◆ What the task asks
Would you restate, word for word, only the lines starting at the one with "Task: Go back" and ending with the final line of the entries below? Pictures stay out.

Supplied entries Start Marker

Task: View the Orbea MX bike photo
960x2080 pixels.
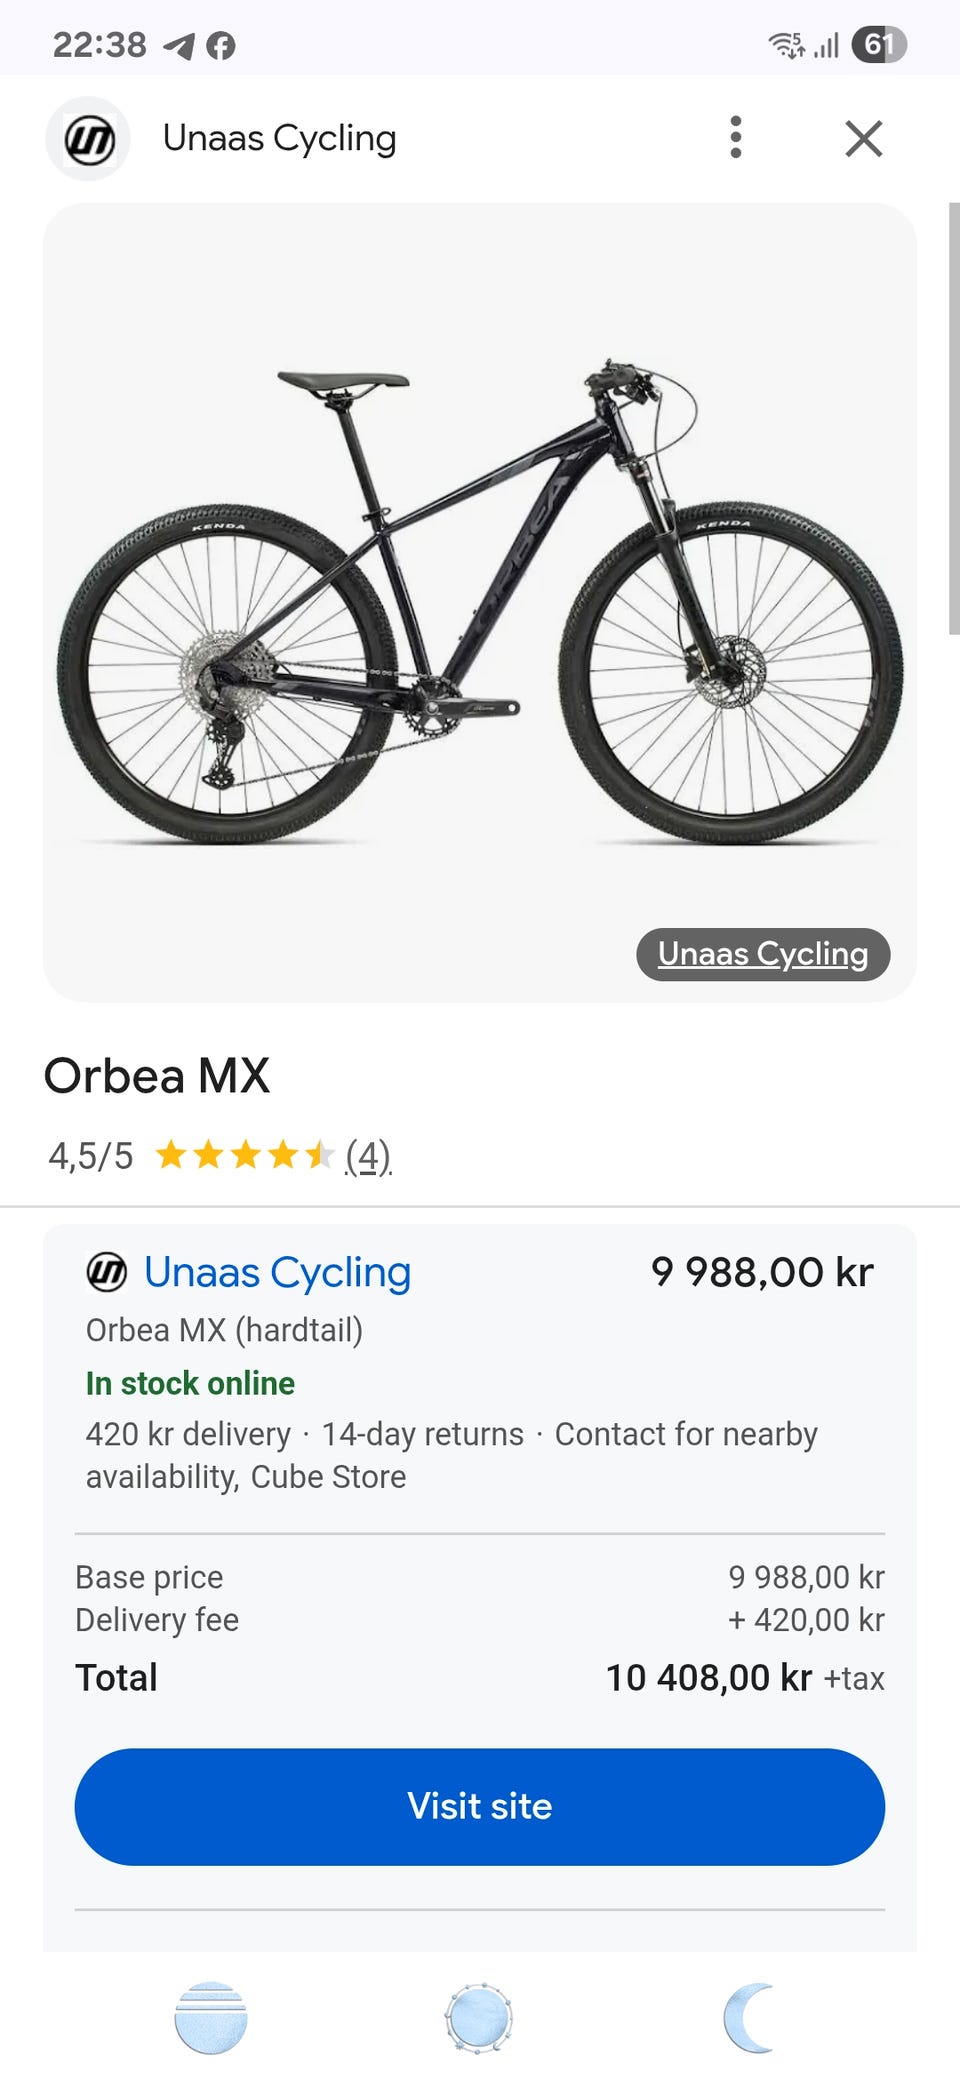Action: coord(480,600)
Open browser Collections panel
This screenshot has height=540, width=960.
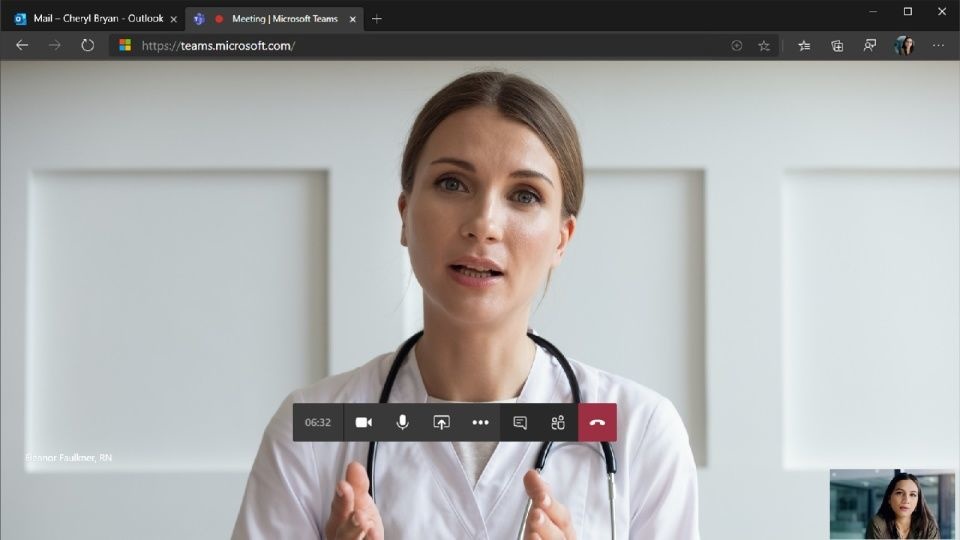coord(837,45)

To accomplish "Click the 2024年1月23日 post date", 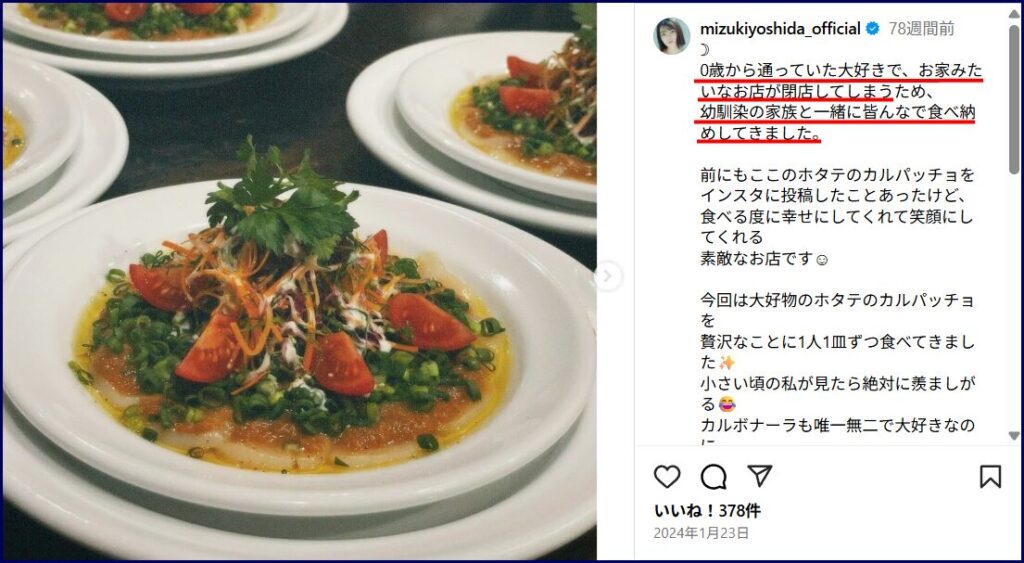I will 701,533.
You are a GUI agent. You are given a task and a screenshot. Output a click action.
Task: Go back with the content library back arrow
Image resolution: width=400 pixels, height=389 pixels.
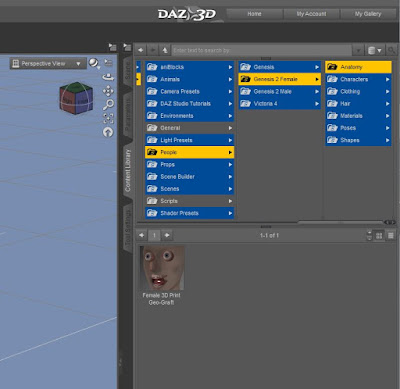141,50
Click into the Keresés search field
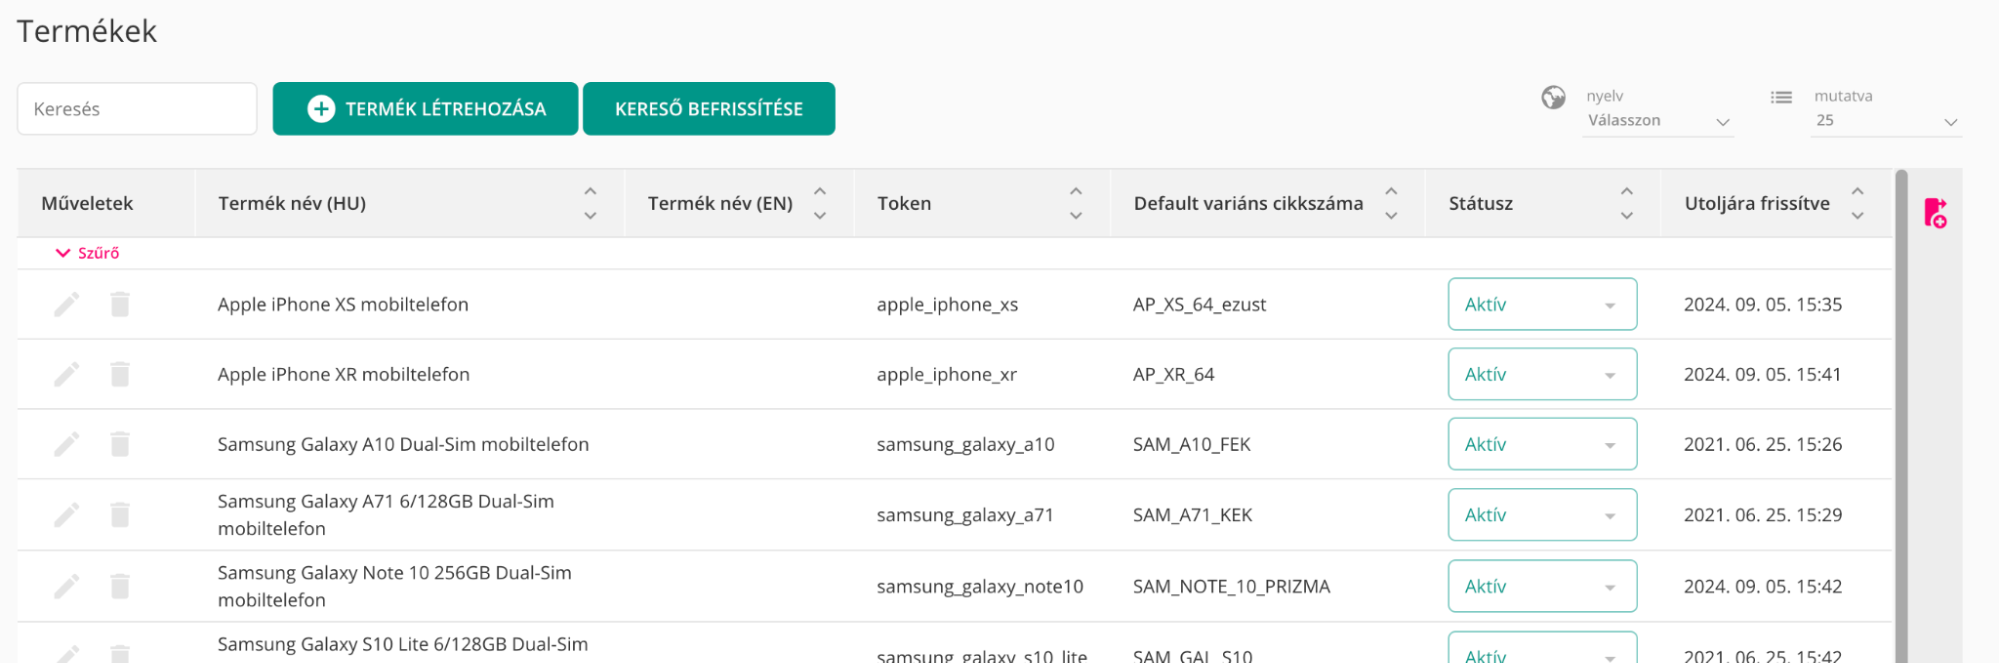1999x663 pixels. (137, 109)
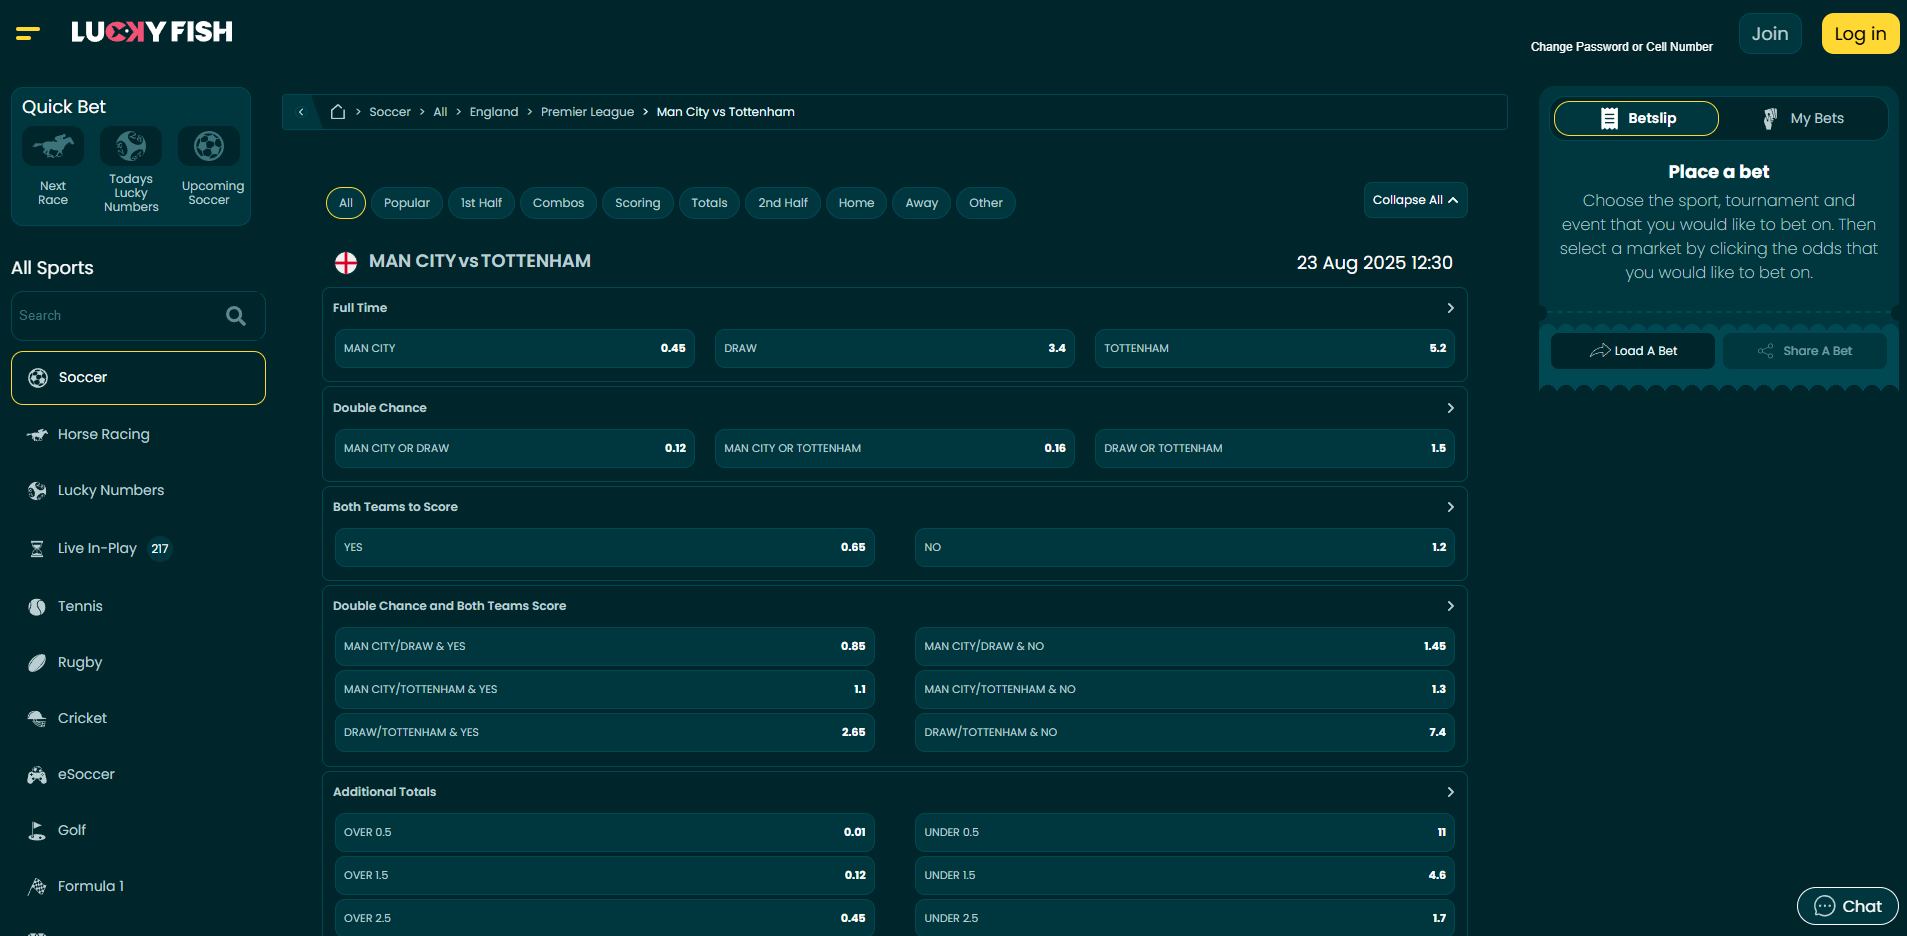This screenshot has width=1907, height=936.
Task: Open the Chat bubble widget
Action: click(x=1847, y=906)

Supplied entries End Marker

◆ Solution to this problem
Task: Go back with the content library back arrow
Image resolution: width=400 pixels, height=389 pixels.
141,50
Click into the Keresés search field
1999x663 pixels. (137, 109)
This screenshot has width=1907, height=936.
Task: Open the Chat bubble widget
Action: click(x=1847, y=906)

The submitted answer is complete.